• [Data for the task]:
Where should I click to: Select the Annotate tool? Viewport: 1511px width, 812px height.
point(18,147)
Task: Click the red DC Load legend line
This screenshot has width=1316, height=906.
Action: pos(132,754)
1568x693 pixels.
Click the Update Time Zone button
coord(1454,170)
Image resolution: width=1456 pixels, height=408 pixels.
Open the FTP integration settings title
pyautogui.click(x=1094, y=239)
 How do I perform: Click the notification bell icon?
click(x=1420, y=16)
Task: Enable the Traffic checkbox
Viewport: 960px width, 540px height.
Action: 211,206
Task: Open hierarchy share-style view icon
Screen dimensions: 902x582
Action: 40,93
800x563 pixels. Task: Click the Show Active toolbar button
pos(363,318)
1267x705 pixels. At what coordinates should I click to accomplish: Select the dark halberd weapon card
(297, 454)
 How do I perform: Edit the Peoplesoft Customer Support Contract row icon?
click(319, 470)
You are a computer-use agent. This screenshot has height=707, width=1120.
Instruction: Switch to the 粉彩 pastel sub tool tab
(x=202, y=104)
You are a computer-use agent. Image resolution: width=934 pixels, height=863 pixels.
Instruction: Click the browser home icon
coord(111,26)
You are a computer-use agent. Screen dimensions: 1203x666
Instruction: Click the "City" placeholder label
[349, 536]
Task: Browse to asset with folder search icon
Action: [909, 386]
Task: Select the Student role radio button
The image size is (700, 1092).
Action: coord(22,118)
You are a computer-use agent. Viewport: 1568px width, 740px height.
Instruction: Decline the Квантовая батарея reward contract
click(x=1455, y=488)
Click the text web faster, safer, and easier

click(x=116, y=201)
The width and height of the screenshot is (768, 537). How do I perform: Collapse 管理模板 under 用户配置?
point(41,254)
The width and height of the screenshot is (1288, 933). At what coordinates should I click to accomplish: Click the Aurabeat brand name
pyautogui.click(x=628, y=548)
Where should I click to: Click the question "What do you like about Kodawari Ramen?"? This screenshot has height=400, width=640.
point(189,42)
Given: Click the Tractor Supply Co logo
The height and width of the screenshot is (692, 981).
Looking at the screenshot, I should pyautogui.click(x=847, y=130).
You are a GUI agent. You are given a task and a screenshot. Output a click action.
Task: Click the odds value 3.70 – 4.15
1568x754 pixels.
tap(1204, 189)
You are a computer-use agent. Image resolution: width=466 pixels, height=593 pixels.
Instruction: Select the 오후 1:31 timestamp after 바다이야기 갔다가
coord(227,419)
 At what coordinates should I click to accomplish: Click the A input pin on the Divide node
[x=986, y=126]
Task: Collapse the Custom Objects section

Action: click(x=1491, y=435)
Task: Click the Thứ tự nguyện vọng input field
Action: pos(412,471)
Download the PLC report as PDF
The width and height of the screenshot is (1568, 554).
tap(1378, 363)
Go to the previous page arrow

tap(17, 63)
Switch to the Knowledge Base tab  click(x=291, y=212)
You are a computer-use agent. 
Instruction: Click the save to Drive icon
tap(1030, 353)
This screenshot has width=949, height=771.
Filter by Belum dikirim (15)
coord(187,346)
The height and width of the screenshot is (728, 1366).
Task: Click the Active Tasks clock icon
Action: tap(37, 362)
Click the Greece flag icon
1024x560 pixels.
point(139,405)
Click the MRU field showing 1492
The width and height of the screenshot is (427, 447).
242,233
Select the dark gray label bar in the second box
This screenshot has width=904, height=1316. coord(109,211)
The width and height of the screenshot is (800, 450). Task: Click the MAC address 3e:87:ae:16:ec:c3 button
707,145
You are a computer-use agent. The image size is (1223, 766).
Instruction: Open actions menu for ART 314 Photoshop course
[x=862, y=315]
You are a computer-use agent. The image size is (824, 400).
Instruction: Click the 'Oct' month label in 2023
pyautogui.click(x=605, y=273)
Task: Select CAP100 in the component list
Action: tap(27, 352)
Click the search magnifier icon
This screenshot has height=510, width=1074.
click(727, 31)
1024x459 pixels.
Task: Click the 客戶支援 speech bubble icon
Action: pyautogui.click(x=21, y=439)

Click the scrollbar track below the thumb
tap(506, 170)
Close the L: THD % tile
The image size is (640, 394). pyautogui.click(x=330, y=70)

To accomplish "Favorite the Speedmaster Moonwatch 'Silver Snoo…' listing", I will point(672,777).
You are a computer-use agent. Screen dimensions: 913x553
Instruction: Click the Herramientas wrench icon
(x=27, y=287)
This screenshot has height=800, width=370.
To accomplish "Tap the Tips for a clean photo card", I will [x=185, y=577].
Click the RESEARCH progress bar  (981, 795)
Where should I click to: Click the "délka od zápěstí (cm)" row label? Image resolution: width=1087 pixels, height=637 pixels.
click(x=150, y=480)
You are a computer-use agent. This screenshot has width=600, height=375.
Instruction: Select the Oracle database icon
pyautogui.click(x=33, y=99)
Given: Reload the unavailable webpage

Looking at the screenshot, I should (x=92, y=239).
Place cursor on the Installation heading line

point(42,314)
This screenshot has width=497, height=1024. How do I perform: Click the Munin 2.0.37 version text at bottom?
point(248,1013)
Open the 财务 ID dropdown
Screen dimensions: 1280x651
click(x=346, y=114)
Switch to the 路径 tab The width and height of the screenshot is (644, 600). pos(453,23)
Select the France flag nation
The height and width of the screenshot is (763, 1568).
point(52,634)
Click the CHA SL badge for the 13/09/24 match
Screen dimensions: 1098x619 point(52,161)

• [What you should do]:
A word-for-word copy of the material above is required.

• [Task result]:
Where should I click to: Select the Annotate tool? Viewport: 1511px width, 812px height.
point(18,147)
Task: Click the red DC Load legend line
This screenshot has width=1316, height=906.
Action: pos(132,754)
1568x693 pixels.
Click the Update Time Zone button
coord(1454,170)
Image resolution: width=1456 pixels, height=408 pixels.
Open the FTP integration settings title
pyautogui.click(x=1094, y=239)
 How do I perform: Click the notification bell icon?
click(x=1420, y=16)
Task: Enable the Traffic checkbox
Viewport: 960px width, 540px height.
Action: 211,206
Task: Open hierarchy share-style view icon
Screen dimensions: 902x582
Action: 40,93
800x563 pixels. Task: Click the Show Active toolbar button
pos(363,318)
1267x705 pixels. At what coordinates should I click to accomplish: Select the dark halberd weapon card
(297, 454)
 How do I perform: Edit the Peoplesoft Customer Support Contract row icon?
click(319, 470)
You are a computer-use agent. This screenshot has height=707, width=1120.
Instruction: Switch to the 粉彩 pastel sub tool tab
(x=202, y=104)
You are a computer-use agent. Image resolution: width=934 pixels, height=863 pixels.
Instruction: Click the browser home icon
coord(111,26)
You are a computer-use agent. Screen dimensions: 1203x666
Instruction: Click the "City" placeholder label
[349, 536]
Task: Browse to asset with folder search icon
Action: [909, 386]
Task: Select the Student role radio button
The image size is (700, 1092).
Action: coord(22,118)
You are a computer-use agent. Viewport: 1568px width, 740px height.
Instruction: Decline the Квантовая батарея reward contract
click(x=1455, y=488)
Click the text web faster, safer, and easier

click(x=116, y=201)
The width and height of the screenshot is (768, 537). How do I perform: Collapse 管理模板 under 用户配置?
point(41,254)
The width and height of the screenshot is (1288, 933). At what coordinates should I click to accomplish: Click the Aurabeat brand name
pyautogui.click(x=628, y=548)
Where should I click to: Click the question "What do you like about Kodawari Ramen?"? This screenshot has height=400, width=640.
point(189,42)
Given: Click the Tractor Supply Co logo
The height and width of the screenshot is (692, 981).
Looking at the screenshot, I should pyautogui.click(x=847, y=130).
You are a GUI agent. You are given a task and a screenshot. Output a click action.
Task: Click the odds value 3.70 – 4.15
1568x754 pixels.
tap(1204, 189)
You are a computer-use agent. Image resolution: width=466 pixels, height=593 pixels.
Instruction: Select the 오후 1:31 timestamp after 바다이야기 갔다가
coord(227,419)
 At what coordinates should I click to accomplish: Click the A input pin on the Divide node
[x=986, y=126]
Task: Collapse the Custom Objects section

Action: click(x=1491, y=435)
Task: Click the Thứ tự nguyện vọng input field
Action: pos(412,471)
Download the PLC report as PDF
The width and height of the screenshot is (1568, 554).
tap(1378, 363)
Go to the previous page arrow

tap(17, 63)
Switch to the Knowledge Base tab  click(x=291, y=212)
You are a computer-use agent. 
Instruction: Click the save to Drive icon
tap(1030, 353)
This screenshot has width=949, height=771.
Filter by Belum dikirim (15)
coord(187,346)
The height and width of the screenshot is (728, 1366).
Task: Click the Active Tasks clock icon
Action: tap(37, 362)
Click the Greece flag icon
1024x560 pixels.
point(139,405)
Click the MRU field showing 1492
The width and height of the screenshot is (427, 447).
242,233
Select the dark gray label bar in the second box
This screenshot has width=904, height=1316. coord(109,211)
The width and height of the screenshot is (800, 450). Task: Click the MAC address 3e:87:ae:16:ec:c3 button
707,145
You are a computer-use agent. The image size is (1223, 766).
Instruction: Open actions menu for ART 314 Photoshop course
[x=862, y=315]
You are a computer-use agent. The image size is (824, 400).
Instruction: Click the 'Oct' month label in 2023
pyautogui.click(x=605, y=273)
Task: Select CAP100 in the component list
Action: tap(27, 352)
Click the search magnifier icon
This screenshot has height=510, width=1074.
click(727, 31)
1024x459 pixels.
Task: Click the 客戶支援 speech bubble icon
Action: pyautogui.click(x=21, y=439)

Click the scrollbar track below the thumb
tap(506, 170)
Close the L: THD % tile
The image size is (640, 394). pyautogui.click(x=330, y=70)

To accomplish "Favorite the Speedmaster Moonwatch 'Silver Snoo…' listing", I will point(672,777).
You are a computer-use agent. Screen dimensions: 913x553
Instruction: Click the Herramientas wrench icon
(x=27, y=287)
This screenshot has height=800, width=370.
To accomplish "Tap the Tips for a clean photo card", I will [x=185, y=577].
Click the RESEARCH progress bar  (981, 795)
Where should I click to: Click the "délka od zápěstí (cm)" row label? Image resolution: width=1087 pixels, height=637 pixels.
click(x=150, y=480)
You are a computer-use agent. This screenshot has width=600, height=375.
Instruction: Select the Oracle database icon
pyautogui.click(x=33, y=99)
Given: Reload the unavailable webpage

Looking at the screenshot, I should (x=92, y=239).
Place cursor on the Installation heading line

point(42,314)
This screenshot has width=497, height=1024. How do I perform: Click the Munin 2.0.37 version text at bottom?
point(248,1013)
Open the 财务 ID dropdown
Screen dimensions: 1280x651
click(x=346, y=114)
Switch to the 路径 tab The width and height of the screenshot is (644, 600). pos(453,23)
Select the France flag nation
The height and width of the screenshot is (763, 1568).
point(52,634)
Click the CHA SL badge for the 13/09/24 match
Screen dimensions: 1098x619 point(52,161)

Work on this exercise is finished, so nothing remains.